----- Text segment

India is targeting 500 GW of non-fossil energy capacity by 2030 and net zero by 2070.

The launch of IETF, which focuses on greenfield projects with an emphasis on renewables, energy efficiency, and e-mobility, marks a natural progression in EAAA India Alternatives’ investment strategy, as it already manages a well-established brownfield infrastructure platform called Sekura, focusing on transportation assets, renewable energy projects, and transmission networks, says Ducorroy.

As a result, many of the challenges of investing in India are addressed through the combination of a seasoned fund manager, EAAA Alternatives, and Sekura, which EIB views as a robust operational asset-management platform, he says.

EAAA India Alternatives’ operating platform Sekura has so far managed the investments of its Infrastructure Yield Strategy – Infrastructure Yield Plus I (IYP I) and IYP II funds.

----------

__Task description__:
Please answer these questions from the passage on India's energy investment:
(a) By what year is India targeting net zero?
(b) What is the name of the brownfield infrastructure platform that EAAA India Alternatives already manages?
(c) The investments of which funds has Sekura managed so far?

----- Dataset excerpt

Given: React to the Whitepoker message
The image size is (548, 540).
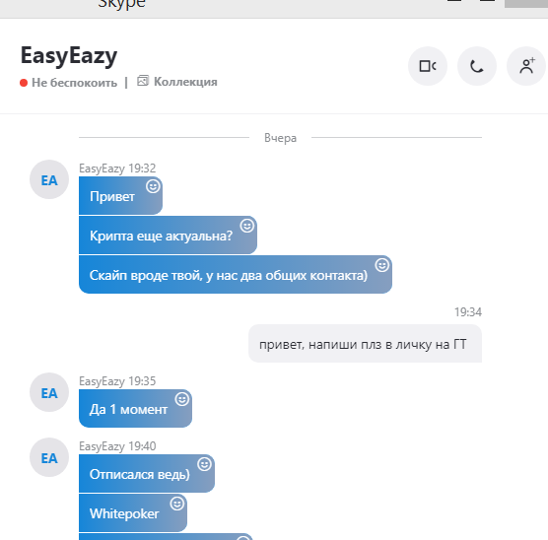Looking at the screenshot, I should pyautogui.click(x=177, y=504).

----------

__Solution to this problem__:
(a) 2070
(b) Sekura
(c) Infrastructure Yield Plus I (IYP I) and IYP II